Whereupon Pinkerton, looking at his watch, uttered an
exclamation, made a hasty appointment with myself for the
doors of the Merchants' Exchange, and fled to examine
manifests and interview the skipper. I finished my cigarette
with the deliberation of a man at the end of many picnics;
reflecting to myself that of all forms of the dollar hunt, this
wrecking had by far the most address to my imagination. Even
as I went down town, in the brisk bustle and chill of the
familiar San Francisco thoroughfares, I was haunted by a
vision of the wreck, baking so far away in the strong sun, under
a cloud of sea-birds; and even then, and for no better reason,
my heart inclined towards the adventure.
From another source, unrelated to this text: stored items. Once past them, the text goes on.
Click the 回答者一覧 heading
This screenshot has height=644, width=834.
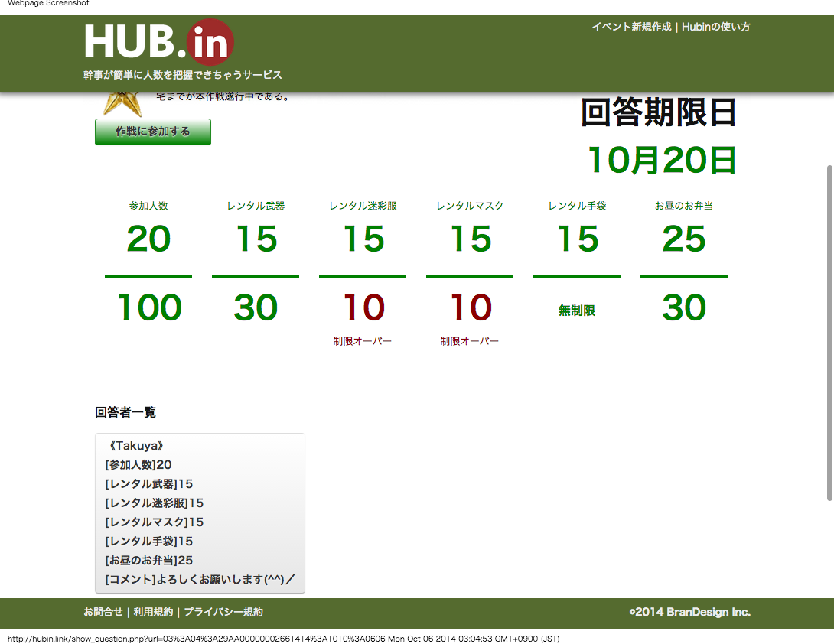coord(125,412)
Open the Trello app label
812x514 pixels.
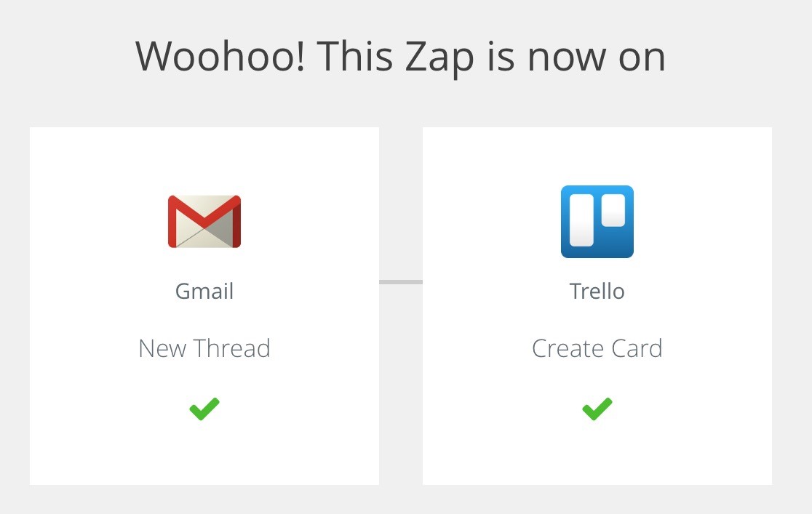pyautogui.click(x=597, y=292)
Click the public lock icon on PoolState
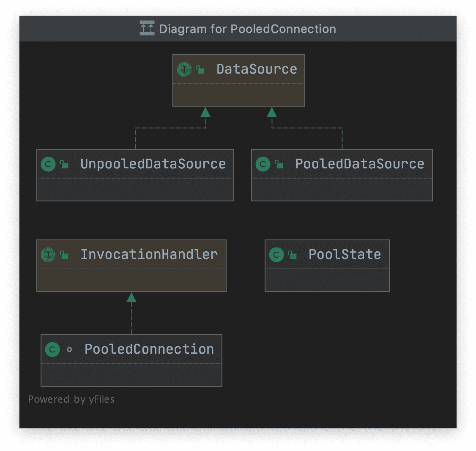The width and height of the screenshot is (476, 451). (293, 255)
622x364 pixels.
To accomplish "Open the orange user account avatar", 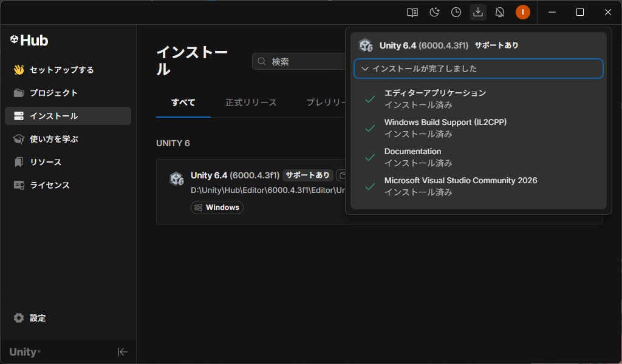I will coord(523,12).
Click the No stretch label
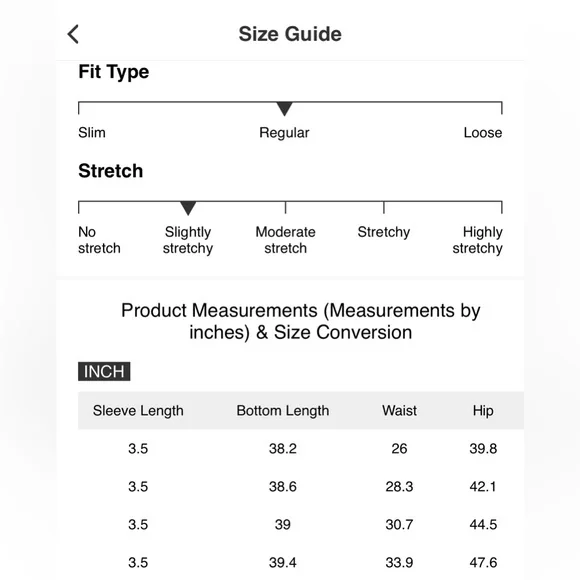This screenshot has height=580, width=580. 99,240
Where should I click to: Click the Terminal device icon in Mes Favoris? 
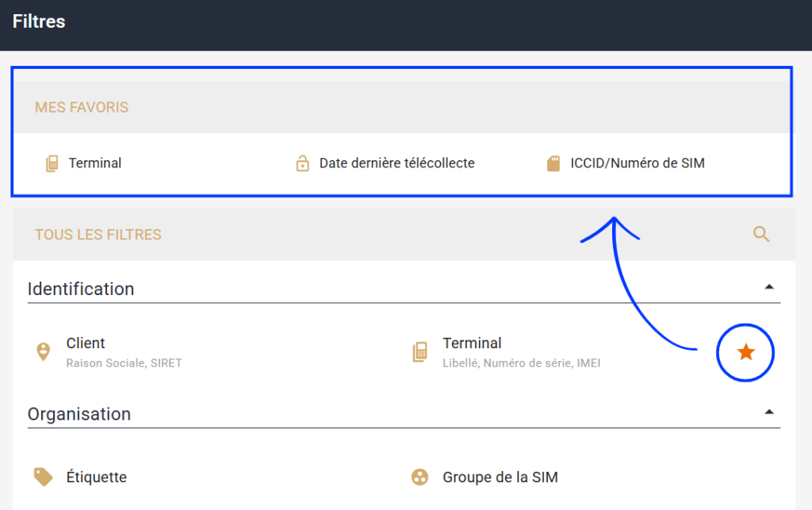click(52, 164)
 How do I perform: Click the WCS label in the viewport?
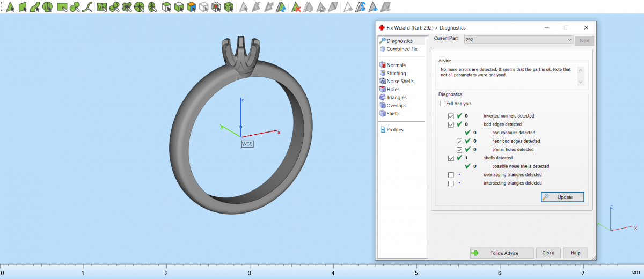247,144
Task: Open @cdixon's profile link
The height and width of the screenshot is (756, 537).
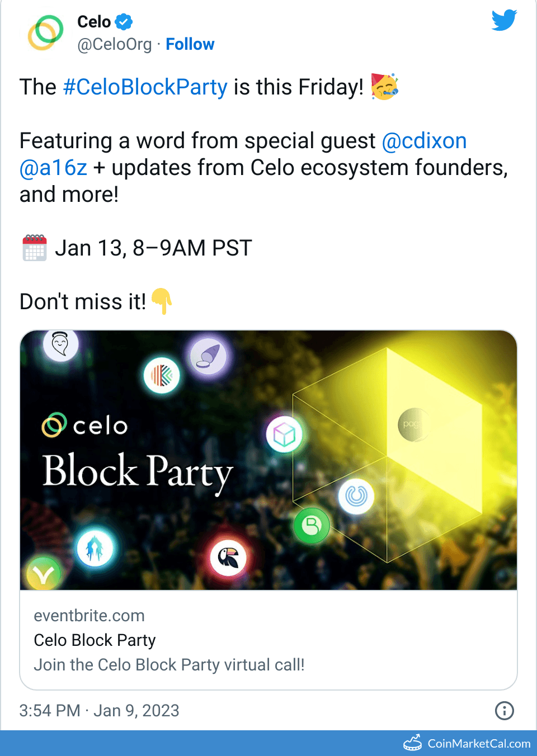Action: [x=425, y=140]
If not myself,
something that was mine, some one at least in my employment,
should voyage to that ocean-bounded pin-point and descend to
that deserted cabin.

Pinkerton met me at the appointed moment, pinched of lip and
more than usually erect of bearing, like one conscious of great
resolves.

"Well?" I asked.

"Well," said he, "it might be better, and it might be worse.
This Captain Trent is a remarkably honest fellow--one out of a
thousand. As soon as he knew I was in the market, he owned
up about the rice in so many words. By his calculation, if
there's thirty mats of it saved, it's an outside figure. However,
the manifest was cheerier. There's about five thousand dollars
of the whole value in silks and teas and nut-oils and that, all in
the lazarette, and as safe as if it was in Kearney Street. The
brig was new coppered a year ago. There's upwards of a
hundred and fifty fathom away-up chain. It's not a bonanza,
but there's boodle in it; and we'll try it on."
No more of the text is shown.